Je suis sorti de la dépression et de mon isolement en m’engageant bénévolement dans une
association d’intégration sociale de personnes handicapées, participant principalement à des
activités culturelles. Ainsi je m’occupais, je me sentais utile, et je n’étais plus seul. J’étais impliqué
dans une nouvelle dynamique communautaire. J’ai fréquenté une autre association d’intégration
sociale, où j’ai trouvé un rythme pour une activité artisanale, la photographie noir/blanc, et une
nouvelle dynamique avec l’ensemble des gens présents là. J’ai rencontré des travailleurs sociaux qui
m’ont redonné goût à une activité suivie, à l’élaboration de projets.

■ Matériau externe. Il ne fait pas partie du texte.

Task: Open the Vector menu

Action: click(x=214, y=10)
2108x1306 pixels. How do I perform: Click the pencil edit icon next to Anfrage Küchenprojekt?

Et j’allais avoir un projet. La souffrance ne devrait pas engloutir toute la vie d’une personne, il devrait
y avoir une part de soi qui puisse se consacrer à son plaisir. Pour arriver à développer cette part de
joie de la personne, il faut le plus d’autonomie possible. De l’autonomie qui se découvre dans un
ensemble social que l’on participe à créer.
L’association L’Expérience est née en 1999 de la réunion de trois personnes souffrantes psychiques
qui veulent montrer que leur destin n’est pas de souffrir et d’être assistés, mais que leur autonomie
existe bien et qu’elle peut être développée. L’Expérience propose d’avoir des activités et de partager
la gestion associative. C’est l’association elle-même qui est une expérience, où des humains
souffrants psychiques sont actifs et vivent ensemble. Les buts de l’association sont sociaux et
culturels. Elle compte une dizaine de membres actifs et une quarantaine de membres de soutien, elle
peut accueillir jusqu’à vingt membres actifs dans son local de 100m2 au Lignon, Genève. En plus des
personnes qui l’ont toujours soutenue, ses principaux soutiens sont la Ville de Genève, la Ville de
Vernier et la Loterie Romande. Elle collabore à des projets interassociatifs en Suisse Romande et
participe à une politique en santé psychique.
L’Expérience, c’est découvrir de la personne souffrante psychique la place sociale qu’elle peut
occuper, l’action citoyenne qu’elle entreprend par l’association et par l’activité. C’est aller avec sa
culture, lui rendre de la visibilité sociale.